Его это почти устраивало. Устраивало тогда, до тех пор, пока, порой, как блажь, на душу не снисходила тоска. До тех пор, пока это одиночество, в окружении людей, не становилось невыносимым.
Одиночество подтачивало силы. Тоскливое настроение мешало работать и жить. И не было возможности вырваться из душащих его стен, словно жил он не в уюте и неге собственного дома, а в стылых, сырых подвалах форта Файми. Вот и сейчас внезапно нахлынуло состояние, от которого хотелось выть волком.
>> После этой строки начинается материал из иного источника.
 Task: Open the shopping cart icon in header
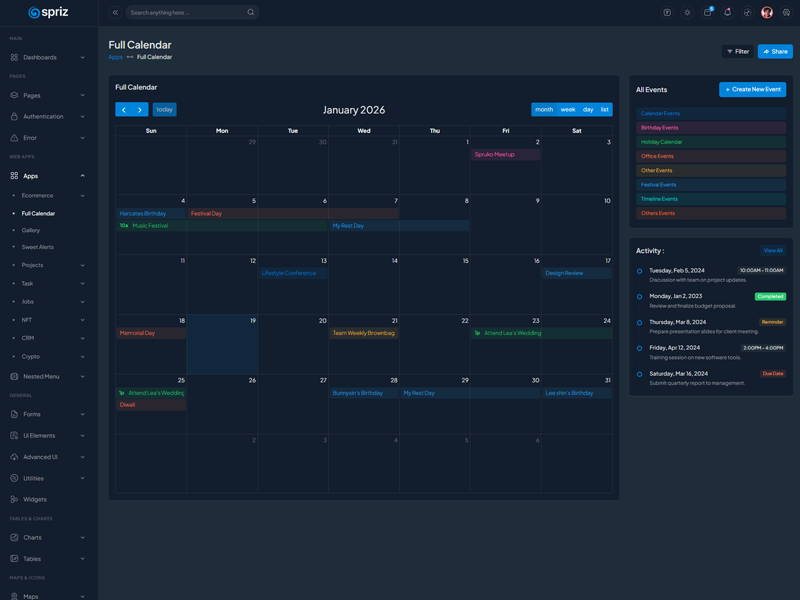click(x=707, y=13)
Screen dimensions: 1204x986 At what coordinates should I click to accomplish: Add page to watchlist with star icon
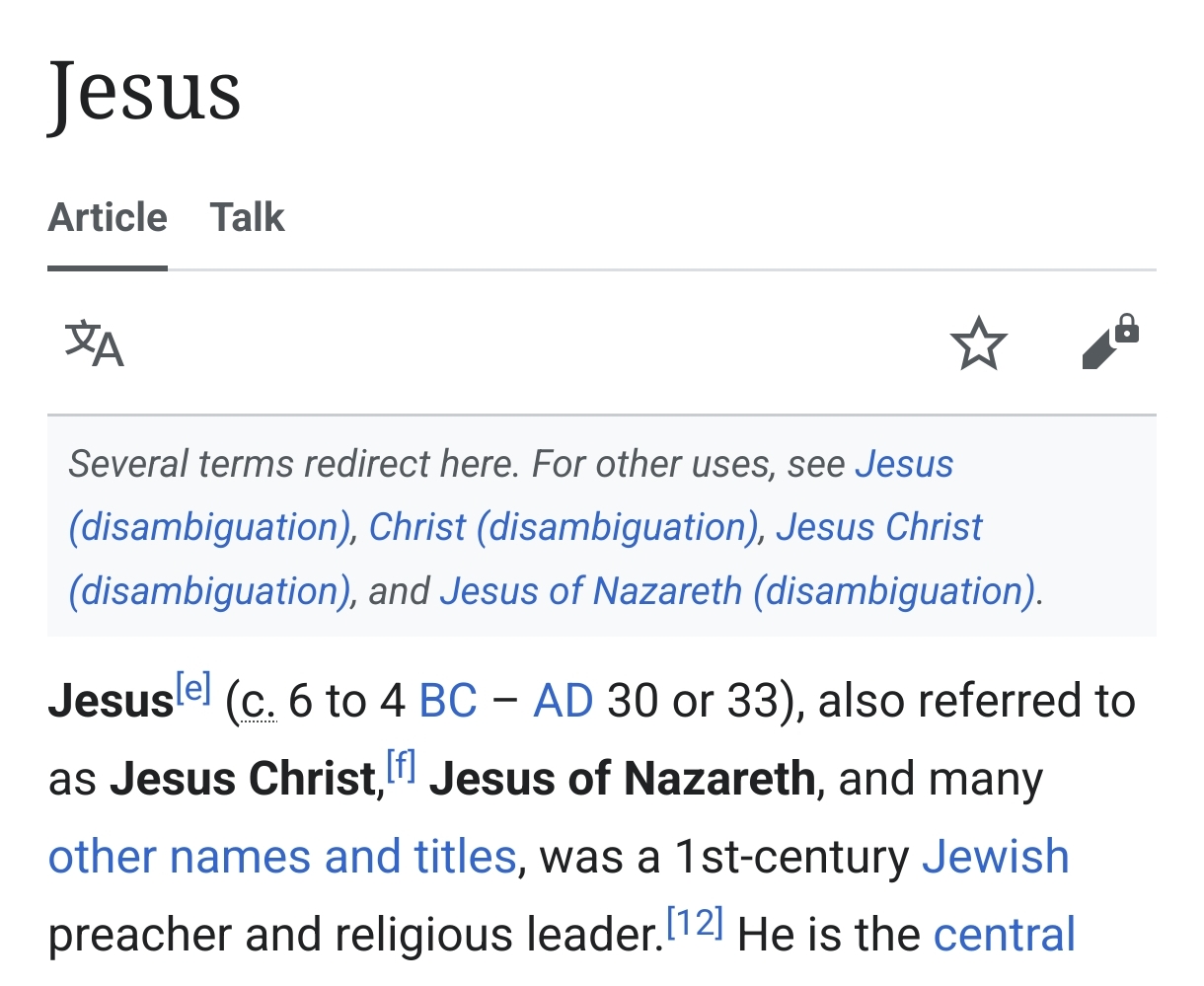(978, 343)
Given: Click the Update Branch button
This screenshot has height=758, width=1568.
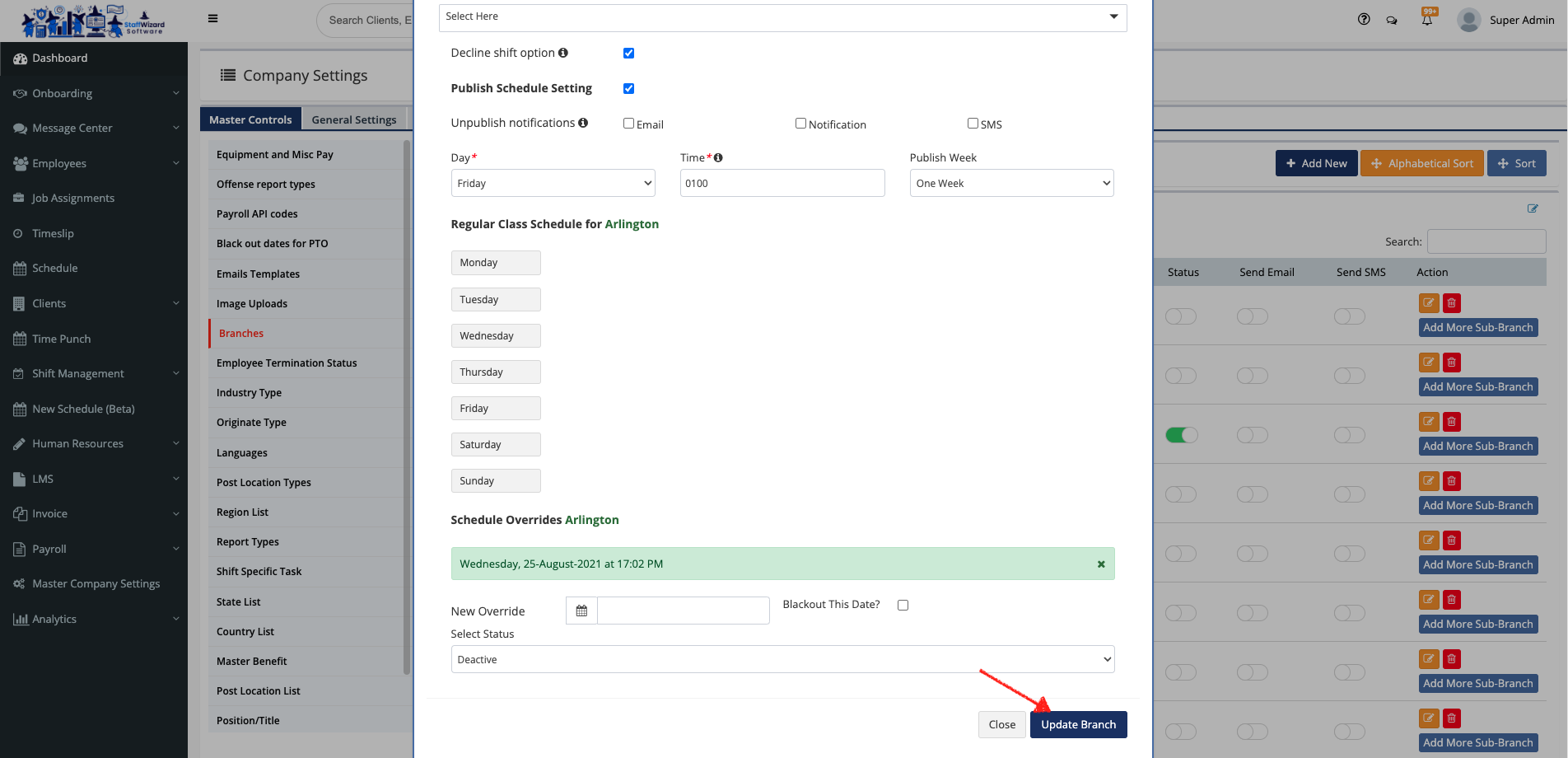Looking at the screenshot, I should click(x=1078, y=724).
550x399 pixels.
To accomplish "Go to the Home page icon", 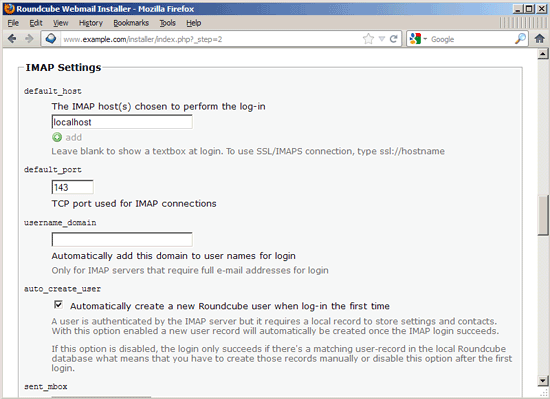I will coord(539,39).
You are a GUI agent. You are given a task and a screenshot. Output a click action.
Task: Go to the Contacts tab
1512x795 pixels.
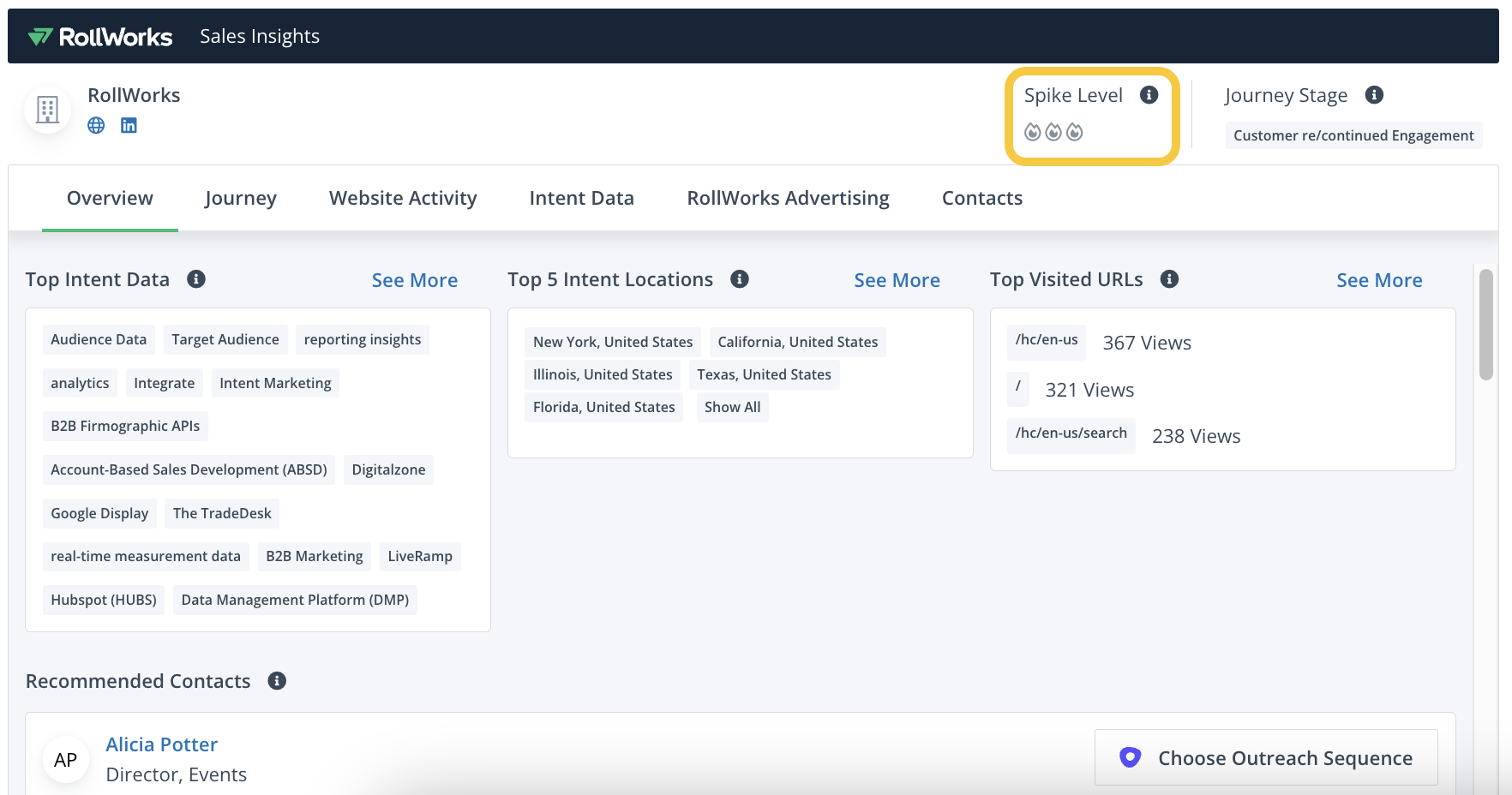981,198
Глядя на огонь, пляшущий в камине, Да-Деган внезапно вспомнил... Вечер и сумерки, плывущие за окном. Огонь, лижущий угли. Мальчишек, что притихли, слушая его рассказы. Озорную девчонку с рыжими косами, смотрящую в его глаза внимательно и грустно.
Было жаль, что все прошло, прошло, словно никогда не было этих тихих, спокойных вечеров, размеренной жизни, уверенности, в том, что новый день не принесет тоски и боли и сомнений. Таких сомнений.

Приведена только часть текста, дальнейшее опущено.